How many CEOs wish they could say that? (Answer: All of them.)
How many CEOs actually would say that, even to themselves, let alone in an investor meeting?
At least one. In September, that’s what came out of the mouth of Doug Parker, CEO of American Airlines, whose industry has always been the poster child for financial instability.
And he might just be right – but for all the wrong reasons.
The three factors contributing to Mr. Parker’s optimism are:
• Low fuel costs
• Increased passenger fees
• Industry consolidation
Let’s look at them one by one.
Low Fuel Costs: Sure, fuel costs are relatively low these days, but that can change in no time. Crude oil is selling at $55 per barrel as I write this, but if, for example, Iran decided to shut the Straits of Hormuz, it would cut off 20% of the world’s petroleum supply. Given the uncertainty in the region, this is hardly an unimaginable event. In the past decade, just the possibility of such an event caused oil to spike over $100 per barrel.
With aviation fuel between $5 and $6 per gallon, American Airlines would have a tough time absorbing a five-dollar increase. Unless they could find a way to get you to pay for it. Oh right, they already have. See the fine print that says your low, low airfare does not include airport fees, taxes or fuel surcharges.
Increased Passenger Fees: If you take advantage of one of the rock-bottom fares American offers, you should be aware that you are not allowed to use the overhead compartment above your seat, even though it will remain empty for the flight. You must check your bags – each will incur a $25 fee. Should you gamble that your luggage will fit under the seat in front of you and lose, you will be charged a $25 baggage fee plus a $25 gate check fee – fifty bucks added to your previously low fare.
The only way to avoid these fees is to travel with only what you can carry in your pockets and/or cram into a little under-seat tote bag. But American knows that’s not how most people travel, and they’re going to get your money one way or another. By the way, when you check in, you can opt to pay a number of additional fees that let you carry on your carry-on, move to a better seat, and get on board the plane while there is a chance to find a space for your baggage. But by then, your rock-bottom fare has increased by as much as $100 each way.
Industry Consolidation: Mr. Parker is fully aware that the vast majority of domestic airline passengers have a four out of five chance of flying American, Delta, United or Southwest because these four carriers own 80% of the market. As anyone who lives far from the major airline hubs knows, there may be only a couple of choices of airlines in the local market to fly on – maybe only one.

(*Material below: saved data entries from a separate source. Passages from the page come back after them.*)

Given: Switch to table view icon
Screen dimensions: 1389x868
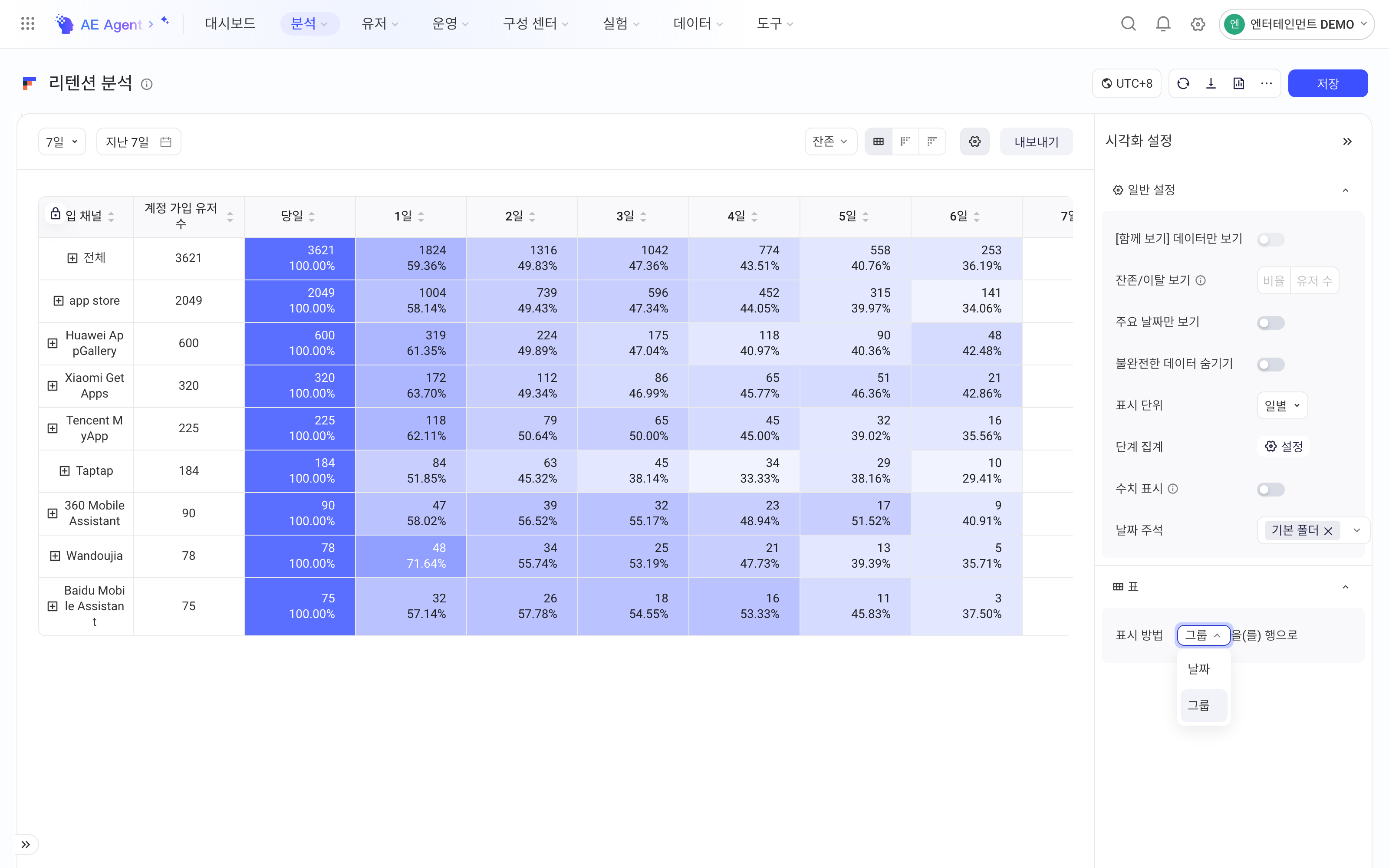Looking at the screenshot, I should point(878,141).
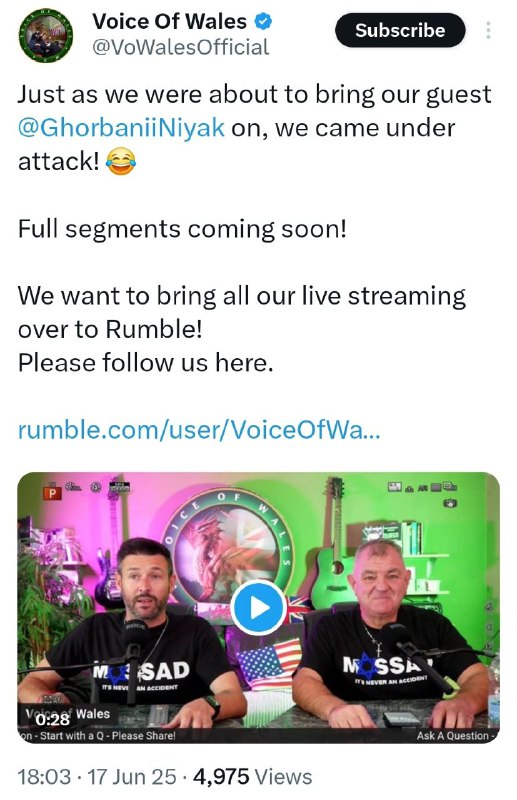The height and width of the screenshot is (800, 517).
Task: Open the Voice Of Wales display name
Action: [169, 21]
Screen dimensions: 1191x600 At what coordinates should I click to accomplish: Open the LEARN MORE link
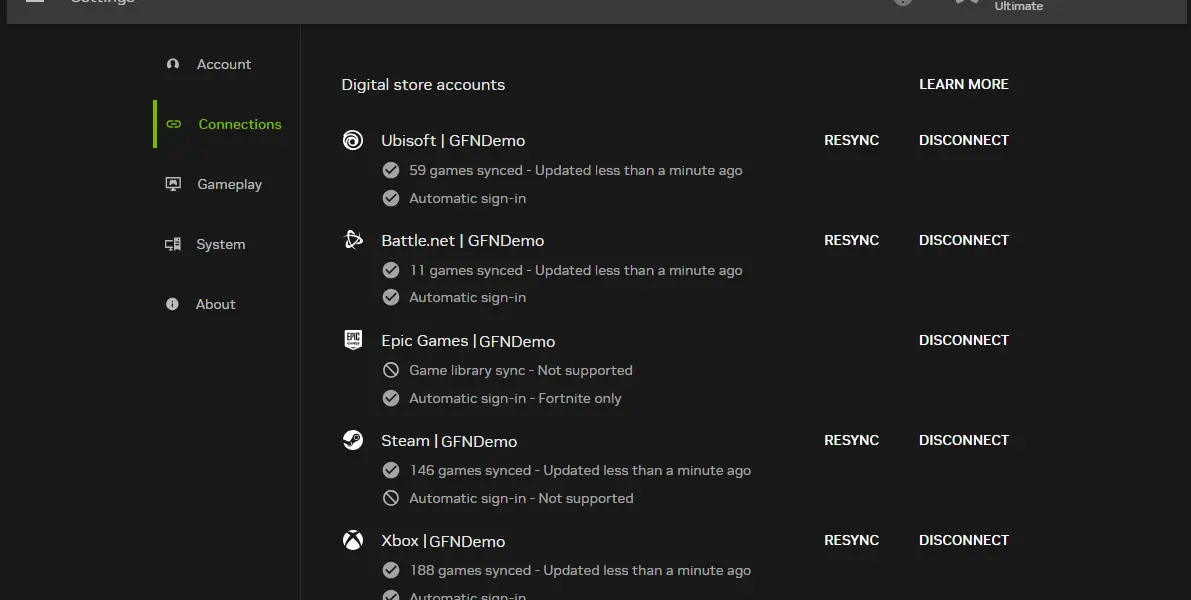click(x=963, y=84)
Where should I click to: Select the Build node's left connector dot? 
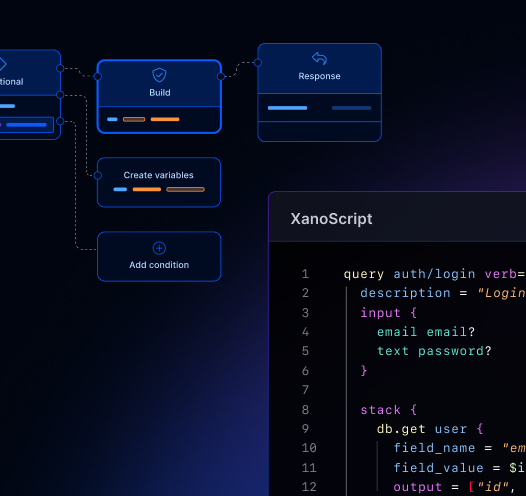(98, 76)
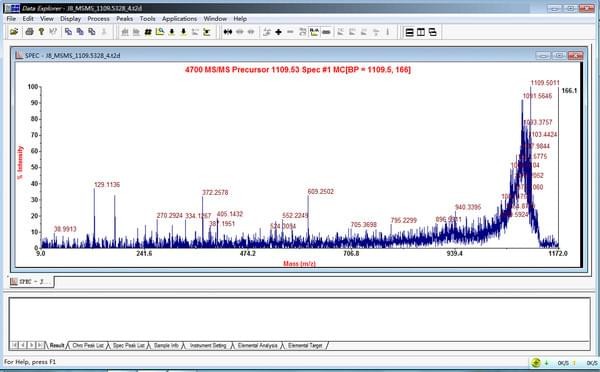Click the plus sign toolbar icon
The width and height of the screenshot is (600, 372).
(x=279, y=32)

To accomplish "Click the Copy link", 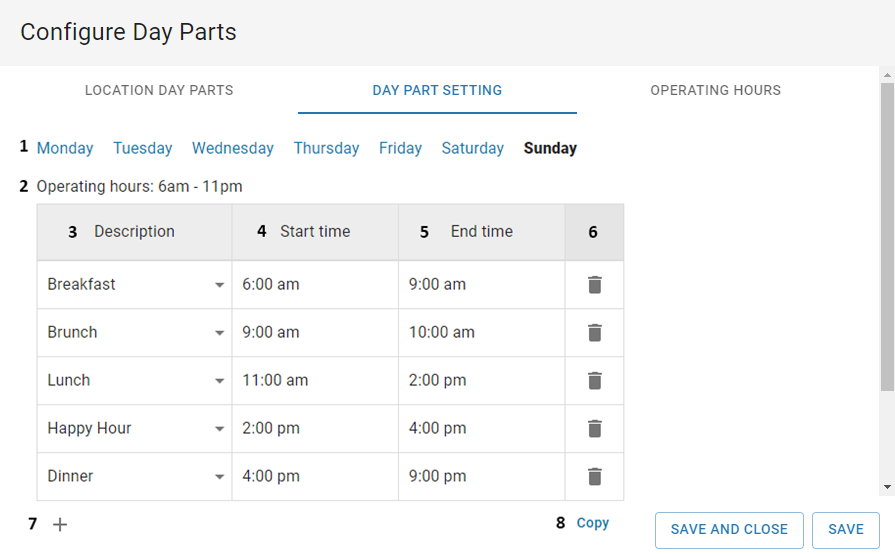I will tap(593, 523).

There is no incentive for airlines to do anything to make the flying experience better — or less awful. American recently considered reducing the space between seats from a tight 30 inches to a knee-jamming 29 inches. Only the objections of the flight crews, who were worried about having to deal with even more angry passengers, caused the airline to back down.
Of course, the chiseling down of the customer experience is hardly limited to airlines. Home Depot used to take pride in the omnipresent, skilled tradespeople who populated the aisles. Now, if you can even find an orange apron, it’s often worn by a person who isn’t sure where Aisle Twenty-Six is, let alone what might be in it.
American business is always hunting for ingenious ways to boost profits, though sadly not by creating brand loyalty through excellent quality and service. Instead, they look for ways to give us the least they can get away with for the money we pay. At this, airlines are nonpareil.
And you’ve got to hand it to Mr. Parker. American is one profitable airline. But how sustainable is a business proposition that is built on customer disgust? History is not on American’s side. Good luck with that, Mr. Parker.